LETTER | In early May when the conditional movement control order (MCO) was introduced, Selangor launched SELangkah, an application based on location QR scanning to aid the state health department in contact tracing should new Covid-19 infections be detected. Selangor has the highest number of infections in the country.
In June, the federal goverment introduced the MySejahtera QR code similar to the SELangkah in Selangor.
Prior to that, we had Putrajaya introduce the MyTrace contact tracing application which adopted Bluetooth technology.
The reality on the ground is that some companies use their own application. We also see many more offer handwritten options if no smartphone is available.
I recall during the early days of the MCO, there was another application called Gerak Malaysia, apparently to monitor interstate travel.
There seems to be a lot of applications collecting lots of personal data - at least in Selangor. On the surface, Malaysia seems like a country with a vibrant applications development environment. On the other hand, many questions still arise. I hope the government will take application development seriously as we try to contain the Covid-19 pandemic.
Apps' effectiveness and robustness
With so many applications and data collected, how effective are these applications? How are such data collection integrated to provide effective implementation of contact tracing? Has sufficient and rigorous scenario testing been conducted to ensure that the systems work well?
The physical backend operational process of contact tracing should be integrated to ensure one smooth and continuous process with potential gaps worked out. While we are managing the situation well with borders closed, the concern is that when the borders reopen, and things go back to some normalcy, can we ensure the same level of comfort as we have right now?
Security of systems
We understand that many of these applications have to be developed quickly. While speed is of the essence, data security cannot be compromised.
Are the systems strong enough and not subject to external hacking and intrusion? Are there safeguards in place to address these potential challenges?
Privacy of data
How is our data managed? In situations like this where a large amount of personal information is collected, what’s the process and mechanism for data privacy especially when our data has to be shared and integrated with other applications across different agencies and organisations.
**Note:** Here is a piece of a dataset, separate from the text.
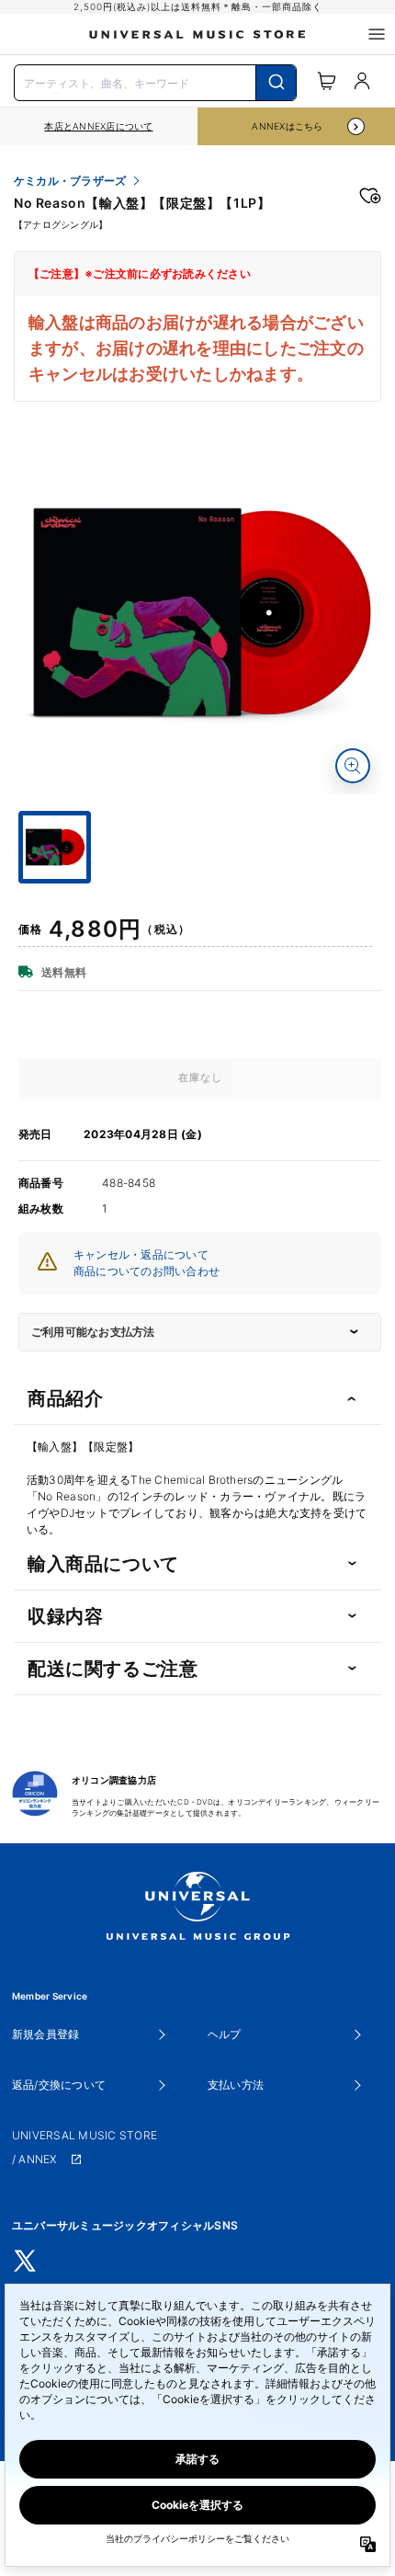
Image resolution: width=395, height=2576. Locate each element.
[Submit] (276, 83)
For companies who do not use any of the government applications, are there policies over collecting personal data to allow them to do it and how will our personal data be maintained?
It is not enough to make statements to say how personal data will be kept and when it will be destroyed. Agencies' response needs to be able to demonstrate it. Perhaps this is the right time to put together a data governance oversight committee to monitor and enforce policies in line with our Personal Data Protection Act.
Transparency and accountability
Agencies and organisations need to share more to help us understand how things work. Contact tracing is not a black box, we must work together.
I believe people, as the ultimate owner of the data provided, have a right to know.
More importantly, this will give users the confidence that processes and critical items are carefully thought through. This gives the opportunity for feedback from the people as well.
This openness will also demonstrate that the government and the people are working together to contain this pandemic.